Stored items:
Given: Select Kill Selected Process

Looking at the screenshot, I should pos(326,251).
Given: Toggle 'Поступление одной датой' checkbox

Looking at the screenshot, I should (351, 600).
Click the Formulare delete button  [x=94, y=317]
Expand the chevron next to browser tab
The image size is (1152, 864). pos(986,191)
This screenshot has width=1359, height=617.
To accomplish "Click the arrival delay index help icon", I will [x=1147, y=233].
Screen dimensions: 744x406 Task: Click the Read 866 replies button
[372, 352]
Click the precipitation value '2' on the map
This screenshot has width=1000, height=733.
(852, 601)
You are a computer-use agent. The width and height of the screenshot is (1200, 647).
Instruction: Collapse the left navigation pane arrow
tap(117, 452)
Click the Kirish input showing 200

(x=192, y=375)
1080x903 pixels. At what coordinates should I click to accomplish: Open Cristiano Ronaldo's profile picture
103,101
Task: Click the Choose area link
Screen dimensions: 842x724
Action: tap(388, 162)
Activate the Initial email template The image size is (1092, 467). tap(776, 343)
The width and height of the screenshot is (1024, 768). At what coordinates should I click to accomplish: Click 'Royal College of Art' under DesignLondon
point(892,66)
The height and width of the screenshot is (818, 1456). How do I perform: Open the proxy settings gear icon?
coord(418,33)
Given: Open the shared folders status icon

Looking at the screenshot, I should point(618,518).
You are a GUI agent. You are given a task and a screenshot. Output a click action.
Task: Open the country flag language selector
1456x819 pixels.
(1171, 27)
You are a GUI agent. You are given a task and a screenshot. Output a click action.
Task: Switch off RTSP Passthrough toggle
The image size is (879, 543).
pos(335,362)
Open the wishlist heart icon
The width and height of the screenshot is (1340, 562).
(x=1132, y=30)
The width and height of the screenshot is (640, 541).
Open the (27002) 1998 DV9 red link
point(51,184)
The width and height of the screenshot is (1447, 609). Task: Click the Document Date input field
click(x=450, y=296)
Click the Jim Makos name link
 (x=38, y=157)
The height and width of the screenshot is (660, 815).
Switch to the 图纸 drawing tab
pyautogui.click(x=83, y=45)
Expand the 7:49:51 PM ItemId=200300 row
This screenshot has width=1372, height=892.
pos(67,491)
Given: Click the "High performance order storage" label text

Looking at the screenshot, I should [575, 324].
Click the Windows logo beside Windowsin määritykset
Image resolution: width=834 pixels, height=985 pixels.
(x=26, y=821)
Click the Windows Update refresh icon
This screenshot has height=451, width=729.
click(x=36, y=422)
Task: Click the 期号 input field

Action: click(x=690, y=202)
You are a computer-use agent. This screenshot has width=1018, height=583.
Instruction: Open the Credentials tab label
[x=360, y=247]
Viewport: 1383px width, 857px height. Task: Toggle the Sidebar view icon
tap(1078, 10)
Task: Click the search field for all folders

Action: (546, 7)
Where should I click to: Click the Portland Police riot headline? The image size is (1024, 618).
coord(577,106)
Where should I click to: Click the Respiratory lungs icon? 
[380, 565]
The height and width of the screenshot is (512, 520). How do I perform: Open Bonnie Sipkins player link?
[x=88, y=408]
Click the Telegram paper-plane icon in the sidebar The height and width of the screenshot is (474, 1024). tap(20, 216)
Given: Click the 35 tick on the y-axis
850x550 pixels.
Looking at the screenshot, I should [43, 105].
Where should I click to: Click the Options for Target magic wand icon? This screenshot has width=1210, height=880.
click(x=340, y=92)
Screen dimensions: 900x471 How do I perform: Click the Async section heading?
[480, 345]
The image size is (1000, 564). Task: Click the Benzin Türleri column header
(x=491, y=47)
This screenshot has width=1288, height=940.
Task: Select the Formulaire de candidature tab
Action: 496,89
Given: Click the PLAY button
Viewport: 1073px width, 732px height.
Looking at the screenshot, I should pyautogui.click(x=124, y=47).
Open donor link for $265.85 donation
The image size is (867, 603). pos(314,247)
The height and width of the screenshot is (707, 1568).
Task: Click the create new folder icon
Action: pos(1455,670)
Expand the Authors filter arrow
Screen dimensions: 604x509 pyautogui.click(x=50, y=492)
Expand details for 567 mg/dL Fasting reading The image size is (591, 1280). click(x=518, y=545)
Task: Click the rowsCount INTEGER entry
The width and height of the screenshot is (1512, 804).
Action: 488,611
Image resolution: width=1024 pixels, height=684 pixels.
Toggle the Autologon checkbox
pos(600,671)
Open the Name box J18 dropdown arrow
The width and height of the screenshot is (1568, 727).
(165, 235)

**TO DO**
Given the word "agent", show every line of the records that contains it.

**SOLUTION**
You are a computer-use agent. The width and height of the screenshot is (1200, 647).
You are a GUI agent. You are given a task and a screenshot. Output a click action.
You are a GUI agent. You are given a task and a screenshot. Output a click action.
You are a computer-use agent. This screenshot has width=1018, height=583.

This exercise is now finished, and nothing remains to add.